I am looking for a cool site full of book reviews and recommendation of books that I would love to read, but that it would never occur to me to look for myself. You know what I mean?
Here’s a sight that is clearly not what I’m looking for. Checking them out, I immediately went to their hard science section, and clicked here for this book on General Relativity. The publisher’s website associates this quote with the book:
” Mathematics is not the language of Nature. It is the language of mathematicians. “
This is so true! Although, honestly, the rest of the book seems like complete bunk. But really, there is the enduring mystery of why nature† is so well described by math. Well, I guess it sort of is well described by math. Simple arithmetic isn’t so good for describing quantum mechanics, but the theory of partial diffential equations does a pretty great job of it, if you interpret it correctly–which is a straightforward, if not intuitive, process.
Some people think it’s quite profound that math is so good at describing nature. It’s really really good for it, almost as if nature was written in math by a cosmic mathematician. Math is really everywhere, not just in physics, but in biology…and I suppose that exhausts all of nature. And the same math comes up so often, in seemingly unrelated problems; for example things like Laplace’s equation, which comes up in heat transfer, diffusion, wave mechanics, quantum mechanics, and lots of other things that don’t have anything to do with that stuff, like probably economics.
Well, here’s why math is so successful at describing nature. It’s because that’s what people have been creating math to do. Math is a tool, created by people, to do things with**. And we have expanded our ideas of what math is until we could use it to describe nature with high precision. Now, maybe it’s remarkable that nature is so predictable that it can be described at all, but given that the universe has been stable enough over the past 4 billion years for us to evolve, it only stands to reason that the universe we see should be predictable.
As fer the strange coincidence of some equations and constants (Euler’s constant comes to mind) popping up everywhere, that has more to do with those equations and constants being very easy to make approximations than that systems really behave that way.
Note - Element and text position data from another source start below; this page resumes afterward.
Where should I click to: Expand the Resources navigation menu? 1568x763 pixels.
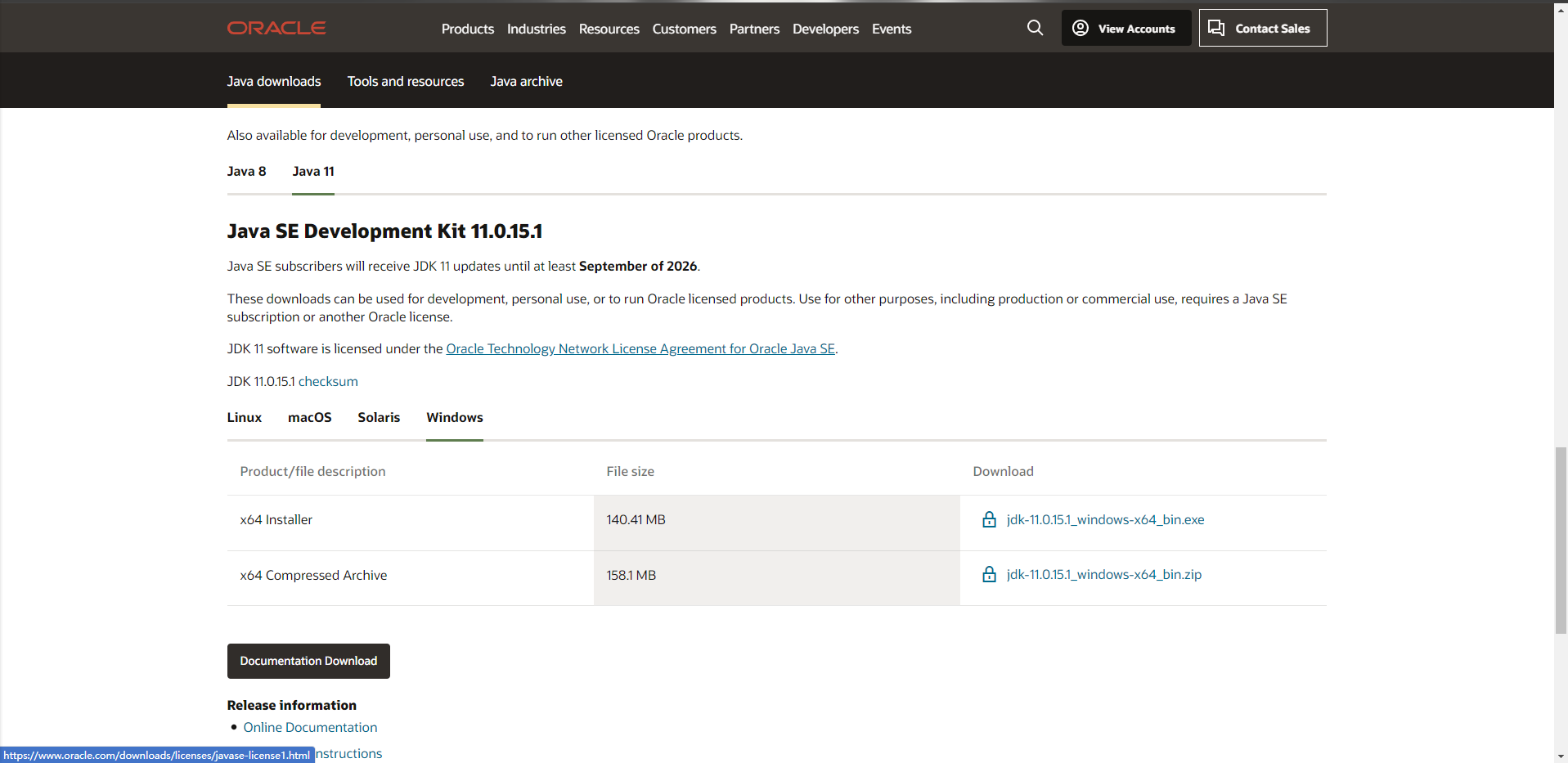(x=609, y=29)

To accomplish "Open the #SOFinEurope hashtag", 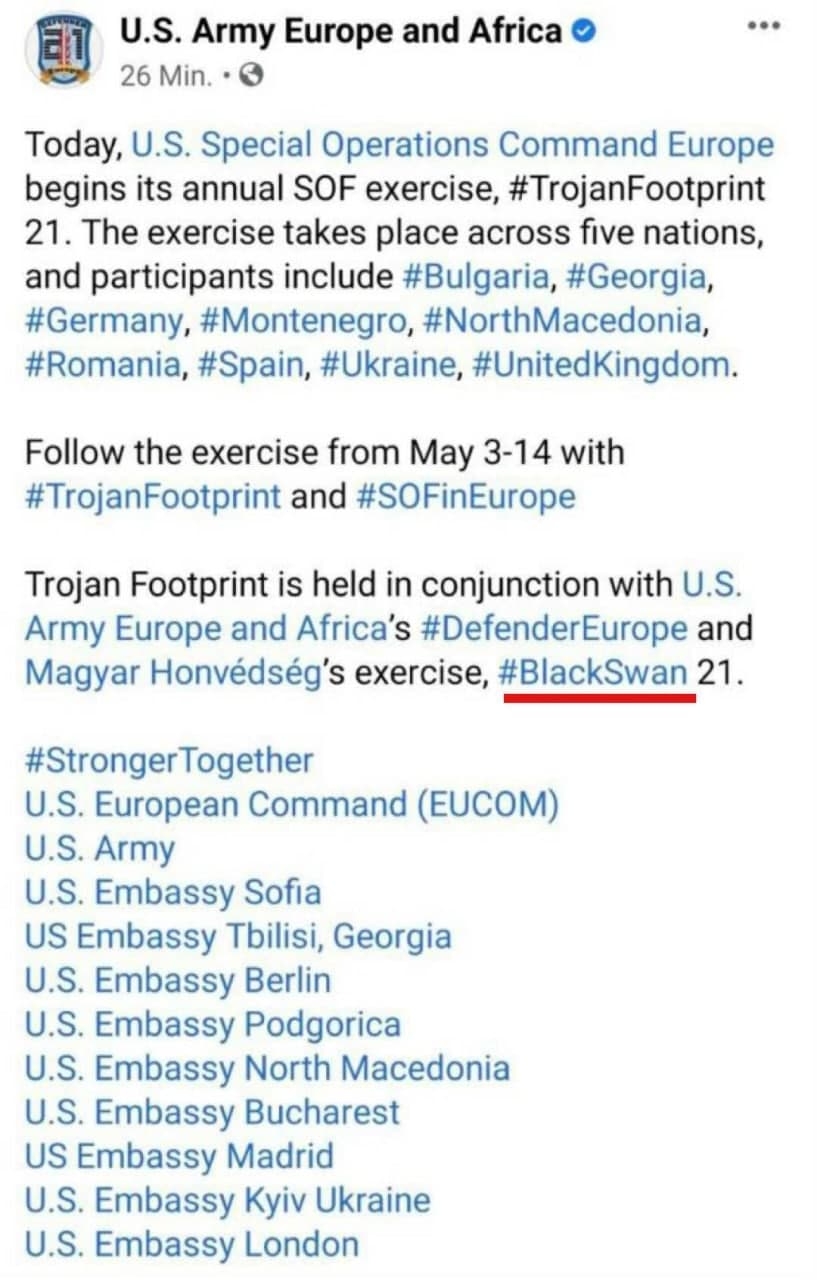I will [x=465, y=497].
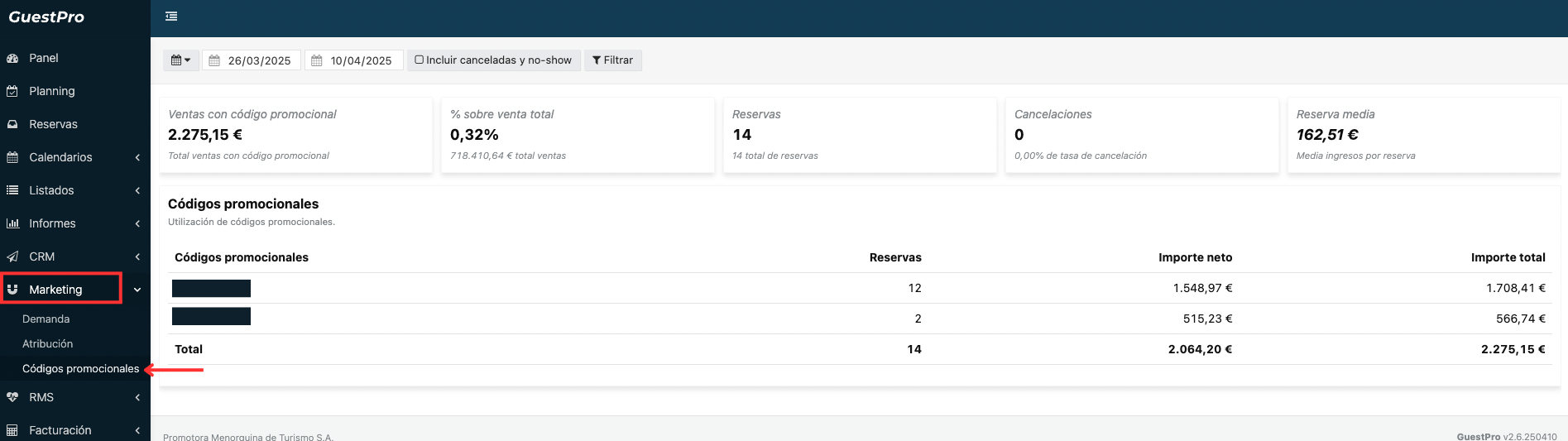
Task: Open the date range preset dropdown
Action: 180,60
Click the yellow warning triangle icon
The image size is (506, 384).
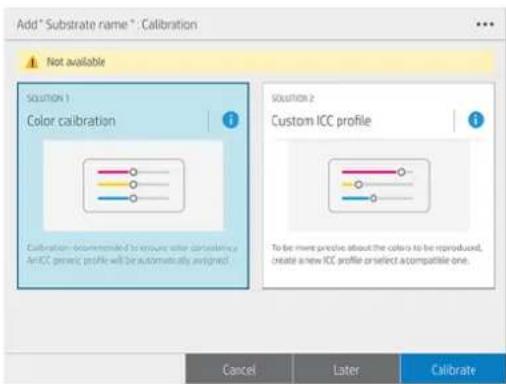pyautogui.click(x=32, y=62)
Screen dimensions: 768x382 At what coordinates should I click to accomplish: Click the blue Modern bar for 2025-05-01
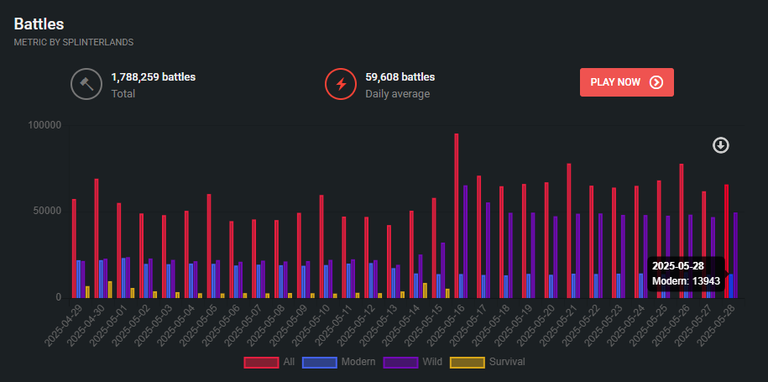123,278
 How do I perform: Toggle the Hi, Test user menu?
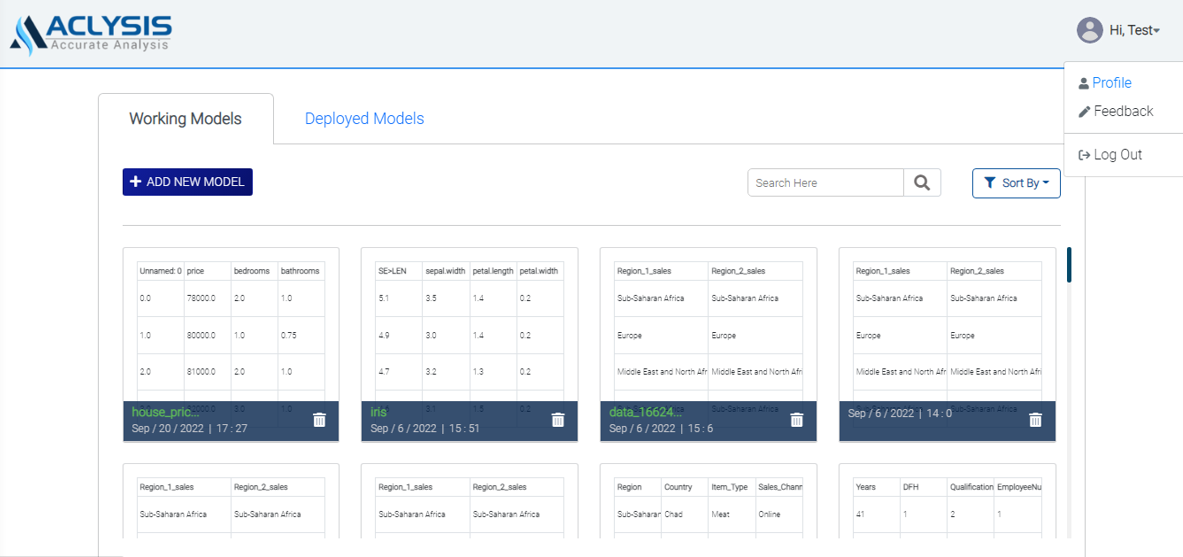coord(1134,31)
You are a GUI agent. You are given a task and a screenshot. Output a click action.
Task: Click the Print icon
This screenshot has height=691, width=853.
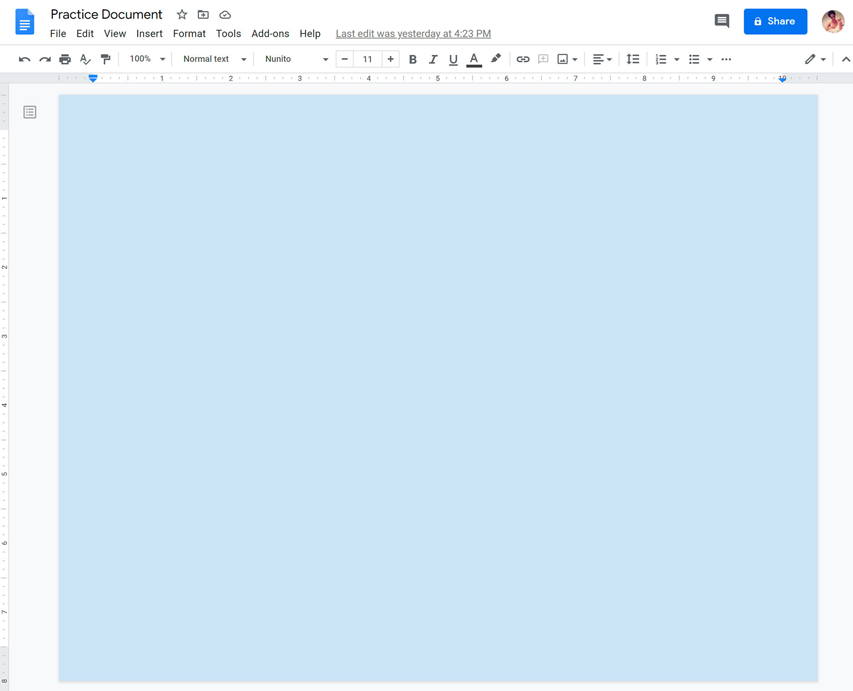[x=64, y=59]
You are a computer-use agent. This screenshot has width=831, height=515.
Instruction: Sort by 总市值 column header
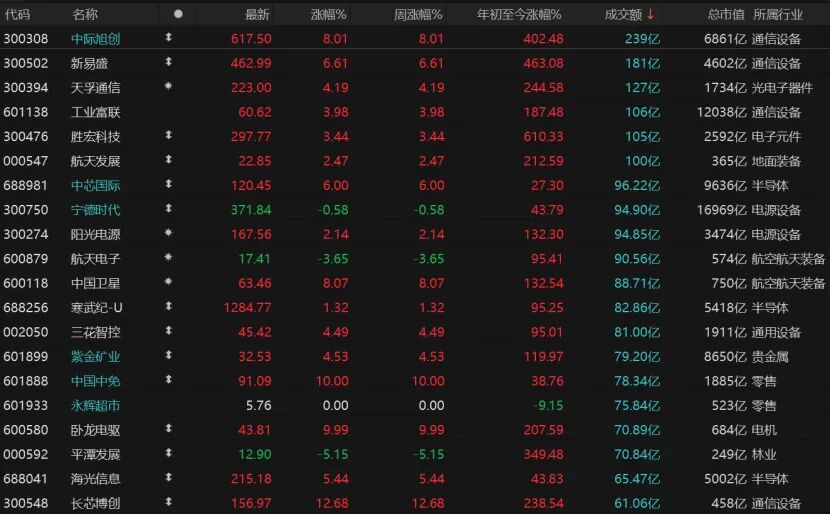725,14

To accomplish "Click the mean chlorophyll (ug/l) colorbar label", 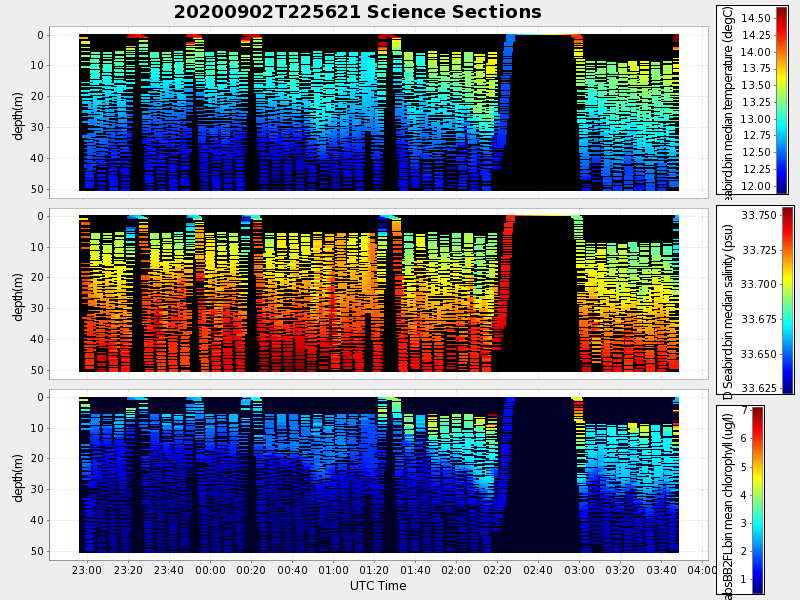I will coord(728,500).
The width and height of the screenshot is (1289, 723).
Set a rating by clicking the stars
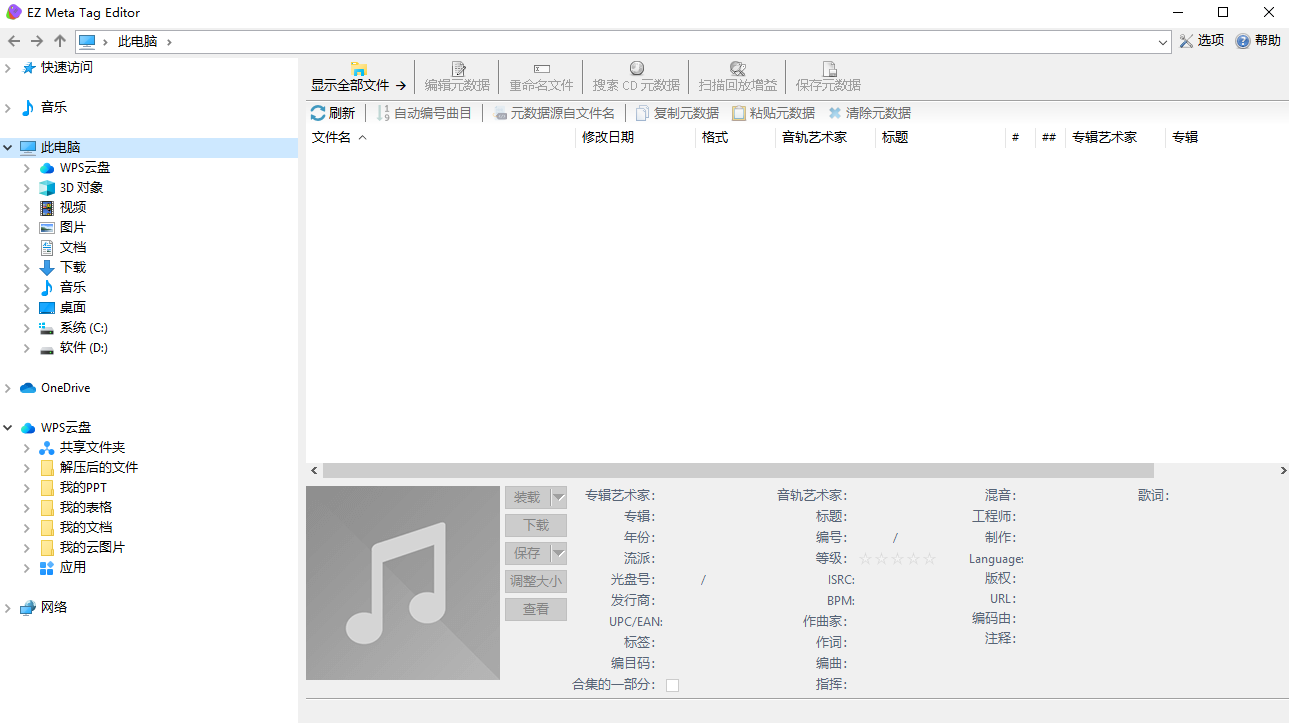click(x=897, y=558)
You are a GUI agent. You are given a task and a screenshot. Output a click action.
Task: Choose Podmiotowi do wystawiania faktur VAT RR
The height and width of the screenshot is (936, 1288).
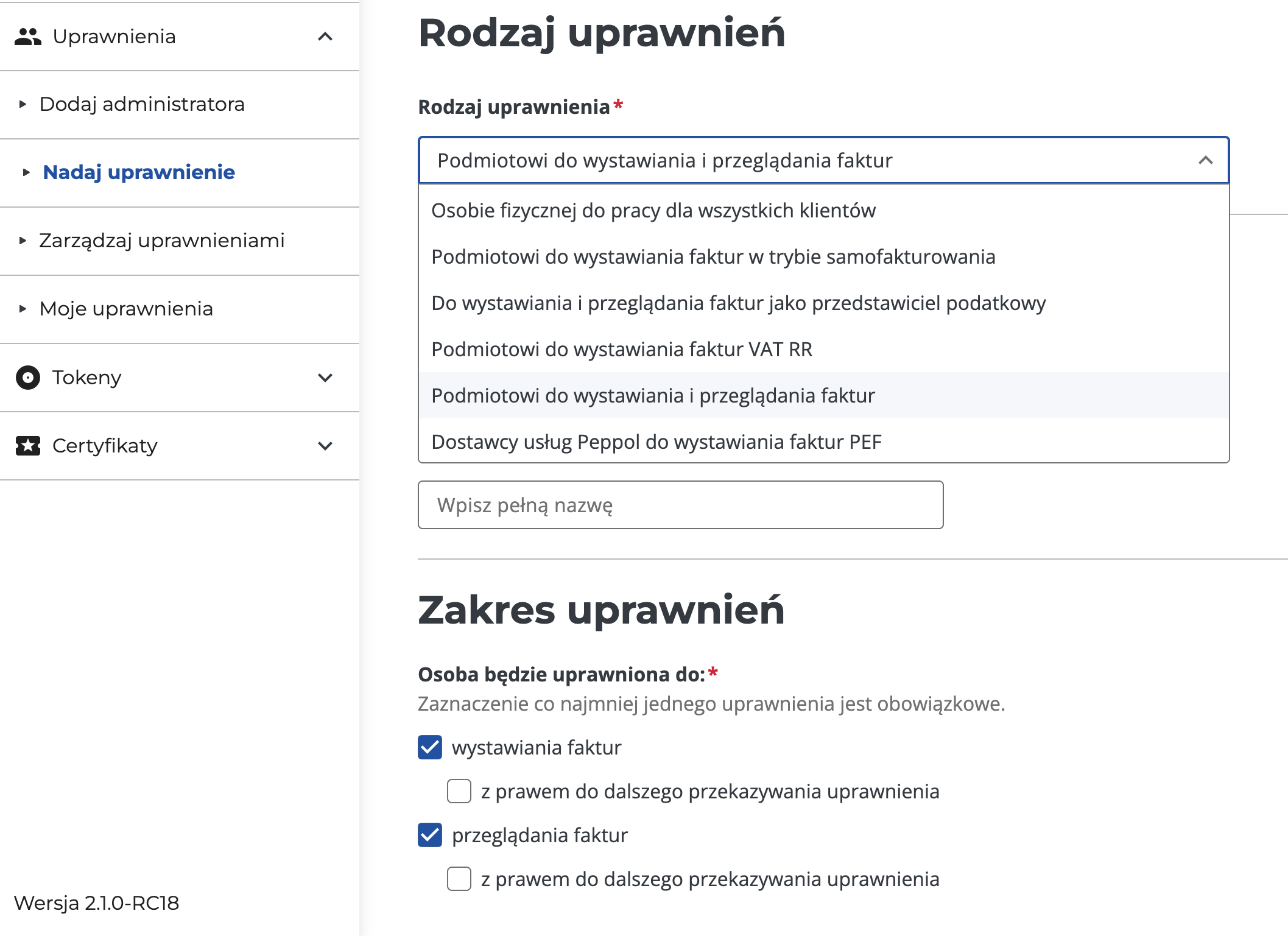tap(621, 350)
I mean, they do behave that way, but only if you aren’t looking closely enough.
*and video games
†I really do mean to get on with the fascinating project of describing video games mathematically, really!
**it’s been somewhat frustrating to me that math professors seem oblivious to the fact that a lot of the math that they teach was developed with specific problems in mind. I think math education would be much easier on the student if students were introduced to the types of practical problems that math is good for before they are introduced to the proofs and theorems of the theory.
Math is everywhere in nature. I’m not sure why more people don’t realize this.
Fractals: they’re EVERYWHERE.
Comment by Otto Mann — January 9, 2009 @ 8:20 pm
Fractals, good call!
Fractals are one of those things that aren’t actually there in nature, but are a good approximation for many things in nature. It’s probably fair to find the similarities between fractals and the real things striking, though.